Bir belediye başkan adayının şehrimizin “doğu” yakasına dair “kültürel mirası koruyarak kentsel dönüşüm” projesi karşısında heyecanlandığımı dün uzun uzadıya yazdım…

Ardından Dr. Nurderen Özbek’in bölge üzerine söyleşisini okuduğumda daha bir heveslendim.

Doğu yakasının hemen bitişiğindeki doğa varlığını da katınca üstüne…

Ortaya “geçmiş ile yarını” aynı kumaş üzerine resmedecek bir nakış şaheseri çıkacak şüphesiz.

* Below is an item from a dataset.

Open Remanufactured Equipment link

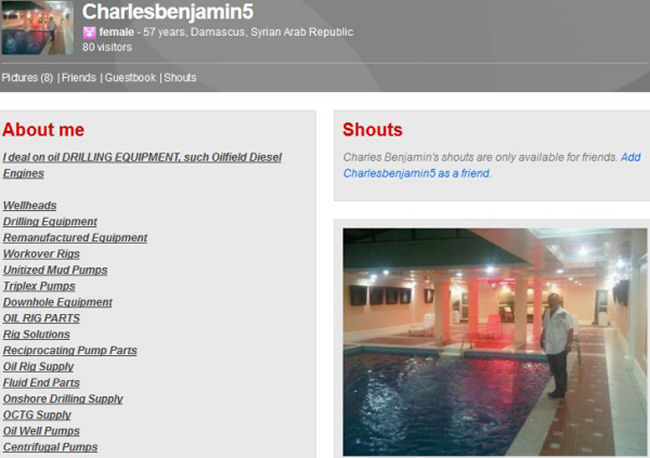[75, 237]
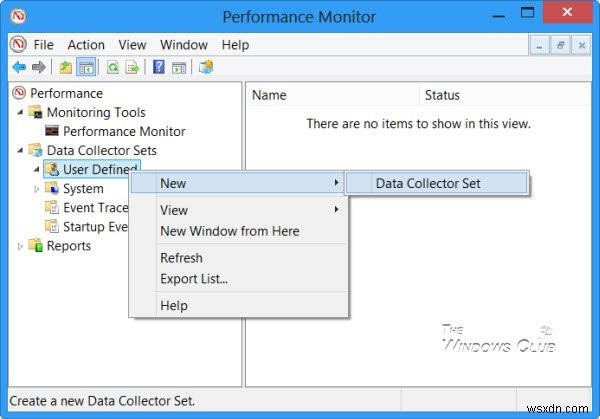Click the Refresh toolbar icon
This screenshot has height=419, width=600.
pos(112,67)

Dr. Murat Karasalihoğlu’nun Kastamonu Gazetesi’nde yayımlanan Dr. Nurderen Özbek söyleşisinden bir paragraf paylaşayım ki mevzunun kılcal damarları az biraz ortaya çıksın…

“Yazılı kayıtlarda hemen hemen hiç rastlanmayan sokakların, evlerin, bahçelerin hikayelerine yöneldim. Onların nasıl var olduğunu, nasıl bir araya geldiklerini, dizilişlerini, işlevlerini ortaya çıkarmak istedim. Sözlü tarih araştırması kapsamında yaklaşık kırk kişiyle sohbetlerim oldu. Her sokağın, her bahçenin, her evin kendi hikayesi var. Bu hikayeler katman katman bugünkü Kastamonu’yu oluşturmuş. Kenti tek bir döneme, tekil yapı korumalarına saplanıp kalmadan sürdürmek, bunun için de tek boyutlu değil çok boyutlu araştırmak, farklı ölçeklerden bakmak gerekiyor. Yaşantıların/insanların bıraktığı izleri takip ettiğinizde geleneksel dokuyu oluşturan, farklı dönemlere ait karakteristik elemanlara ulaşabiliyorsunuz. Bu bazen antik dönemden kalan bir kaya mezarı, bazen sokakların kesişimindeki Selçuklu Camisi, bazen Osmanlı döneminden bir evin cihannüması ya da o evin bahçe duvarında geçmişin su sisteminin izlerini taşıyan bir çeşme olabiliyor. Kimi zaman bir Birinci Milli Mimari yapısı ile yirminci yüzyılın ikinci yarısında inşa edilmiş modernist bir yapı uyum içinde yan yana olabiliyor. Bunların her birini kendi dönemi içinde ele almak gerekiyor. Cephe giydirmeyle hepsini birbirine benzetmeye çalışmak ya da yeni inşa edileceklerde eski dönemleri birebir taklit etmek gerekmiyor dokuyu korumak için.”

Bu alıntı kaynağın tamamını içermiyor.